Her mother winced. Maeve and Liam Kelly, both survivors of Irish Catholic upbringings, had always accepted Iris’s bisexuality with open arms and hearts—even going so far as to set her up with Maeve’s queer, guinea pig–loving hairstylist—but they still got trapped in heteronormative language sometimes, particularly when all of Iris’s siblings were straight as fucking arrows.
“Sorry, honey,” Maeve said. “Partner.”
“And I have a job,” Iris said.
“Writing those SEAs or whatever you call them that you don’t even experience?” Maeve said.
Iris gritted her teeth. No one in her family had read her first novel yet. It wasn’t out until the fall, and Iris’s family members weren’t exactly the romance-reading types. Fantasy, her mom called the genre back when Iris first fell in love with the books as a teenager. “Real romance takes work,” Maeve had said, then promptly stuck her tongue down Liam’s throat.
“HEAs, Mom,” Iris said. “Happily Ever After.”
Maeve waved a hand.
“Shittily Ever After,” Aiden said, getting a couple of beers out of the fridge and handing one over to Charlie.
“Daddy said shit!” Ava said.
Aiden winced while Addison glared.
“Syphilis-ly Ever After,” Charlie said, popping his beer open.
“What’s syphilis?” Avery asked.
Aiden guffawed. “Septically Ever After.”
“Aiden,” Addison said.
“Fuck you both very much,” Iris said.
“Iris!” Addison said, her tone like a middle school teacher, then promptly ushered her daughters out of the kitchen.
“Barn animals, all of you,” Maeve said, covering one of Christopher’s tiny ears. “Iris, all we’re saying is that we worry about you being all alone.”
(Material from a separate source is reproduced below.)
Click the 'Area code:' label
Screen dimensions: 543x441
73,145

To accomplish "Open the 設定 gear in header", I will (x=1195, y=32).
“I’m fine,” Iris said. Her voice shook a little, belying her words, but that’s what a family ambush will do to a person. She was fine. Sure, she’d had to close her paper shop last year—she still designed and sold her digital planners out of her Etsy shop, but no one bought paper enough these days. Once Iris started offering digital planners, the brick-and-mortar aspect of her business suffered. It was a difficult call, but it was also exciting. After a few months of feeling a bit adrift, Iris decided to try her hand at writing romance. She’d always loved reading and had long dreamed of penning a book of her own. Turns out, she was a pretty decent writer. She banged out a story about a down-on-her-luck queer woman who had a life-changing encounter with a stranger on a New York subway, then kept running into the same woman all over the city in the unlikeliest of places. She got several offers from agents and went with Fiona, who was the perfect blend of ruthless and nurturing, and sold Until We Meet Again to a major romance publisher in a two-book deal. Granted, she didn’t sell it for a killing or anything, but Iris had enough money in savings to keep her afloat, and her Etsy sales brought in a steady stream of cash.